My thoughts on this topic in detail:
I was wondering about the exact maths when you start the wheel-grinding "flush", i.e. the heel is resting on the wheel with the heel being flush with one edge of the wheel, before you start drawing the entire straight blade length along the wheel thickness w1. knifegrinders video shows that grinding on a wheel could lead to a concaving of the (straight) blade section. i agree.

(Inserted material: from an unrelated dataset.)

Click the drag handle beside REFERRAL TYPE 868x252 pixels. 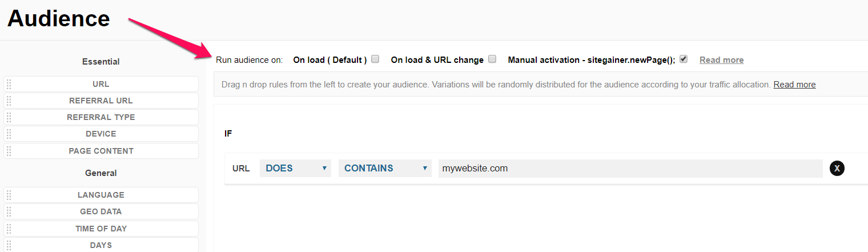9,117
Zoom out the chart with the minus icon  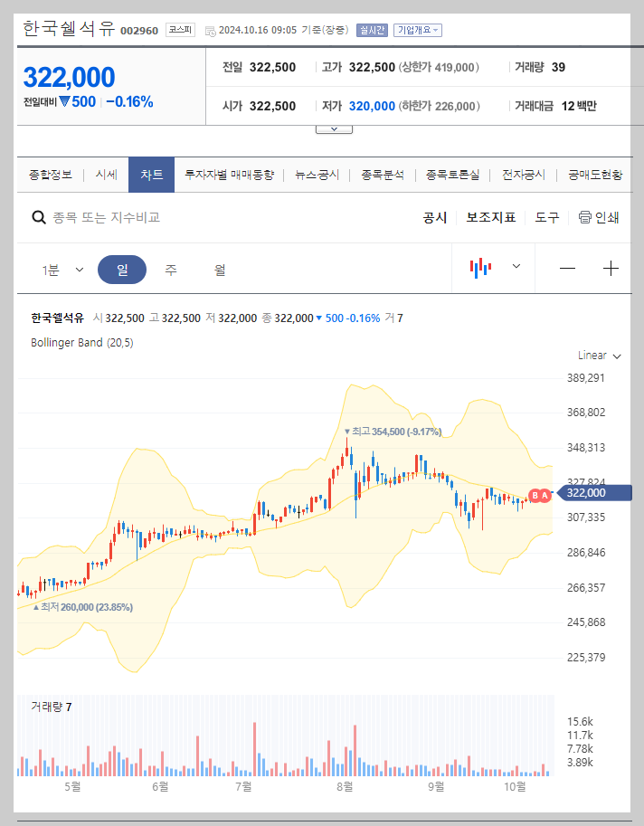pyautogui.click(x=567, y=268)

in order to avoid the concaving effect, in the video
wootzblade
suggests that we "spend more time grinding the heel". i doht fully agree. let's consider the extreme case like the Yojimbo, i.e. a knife blade-handle-geometry which forces the user to start the grinding "flush", and the blade shape has a long straight blade section ending in the heel. so from the very start the wheel width is fully "covered with blade steel" and you leave that blade heel section lying on the grinding wheel. then as soon as you start drawing the blade in the proper direction, the heel point (at x = x0) loses contact with the wheel whereas the "opposite" wheeling point (at x = x0+w1) still gets grinding time T. And the slower you draw the blade, the much more extra dwell time that is. in fact, that point gets the maximum of grinding time of the entire blade length. That point, or the section between the heel point and that point, will eventually develop a recurve. To be crystal clear, after a wheel grinding session, the straight blade section will not be 100.0% straight anymore; this can be easily confirmed by a subsequent honing test on a mean-flat ceramic stone. Never mind the grinding wheel, this phenomenon is equally true for grinding a straight blade heel section on a guided sharpening system (Ruixin, EdgePro, Lansky, KME, etc) or even on the 204MF: whenever the "grinding width" is so much narrower than the blade length, then it becomes impossible to maintain the mean straightness of the (straight) heel section.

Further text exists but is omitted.